“I don’t seem to have enough time for anything these days!”
Sue glanced at Tom as she spread jam thinly on her warm toast. It was the usual boring breakfast. Tom studied the finance pages with a frown on his face, occasionally swallowing a spoonful of cereal and grunting with displeasure. The markets were down again!
If Tom had heard his wife, he’d have nodded his head in agreement, but he’d tuned her out from the time he first read the headlines on retrieving the newspaper from their footpath at 6 am. It was Thursday.
Tom had arrived home at 9.30 pm the evening before after attending a Rotary Club meeting. Sue had been waiting for him with a report on her search for a home in the northern suburbs. When you live in a city apartment you get little rest from traffic noise at night. She’d narrowed the search down to three possibilities. It sure helped that Sue worked in the office of a real estate agency, as house searching was time intensive. They’d both pored over the handouts and spreadsheets until 1 am, and each looked the worse for wear this morning.
“Hello! Thomas, are you in there?” Sue tapped her husband on the head with a spoon to get his attention, but it was the word Thomas that broke the trance. Thomas was the word Sue used when she was an unhappy camper. Tom eyed her apprehensively over the top of the finance report.
“You were talking to me?”
“I ‘m always talking to you, and you’re never listening!”
Tom put the paper down with a sigh and pushed the half finished bowl of cereal out of the way.

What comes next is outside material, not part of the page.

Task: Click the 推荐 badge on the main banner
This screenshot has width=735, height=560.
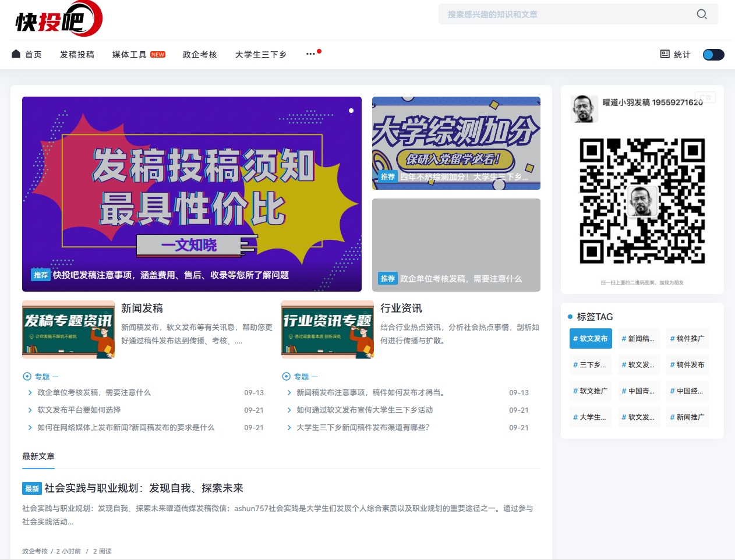Action: (40, 275)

“And you’re always saying sorry, but things never change afterwards!”
“You’re tired and we both had an unsettled night, so let’s start over. What were you saying?”
“I said I never have time for anything these days.”
“But you do! I think you’re clever to work all day, be involved in charity work, teach art classes of an evening twice a week, and visit your invalid mother every day into the bargain. You were the one who did all the research on our proposed house move. Sounds like you’re well organized to me.”
“I don’t have time to read a book, go for a walk or just drive around and appreciate the scenery. I feel like I’m not in control of my own life.”
Now this was something that resonated with Tom. He did an instant mental inventory of his own program. He was off to work at 7.30 am, and returned home on an average at 8 pm in the evening. He was an active member of Rotary, and that took care of many week ends and evenings. Then he’d been talked into joining the golf club, as his boss had strongly hinted this was the place to make good business contacts if he was looking for advancement. With both their active programs there were few opportunities for quality time together. Their brief contacts were largely when preparing to sleep, and when they were waking up.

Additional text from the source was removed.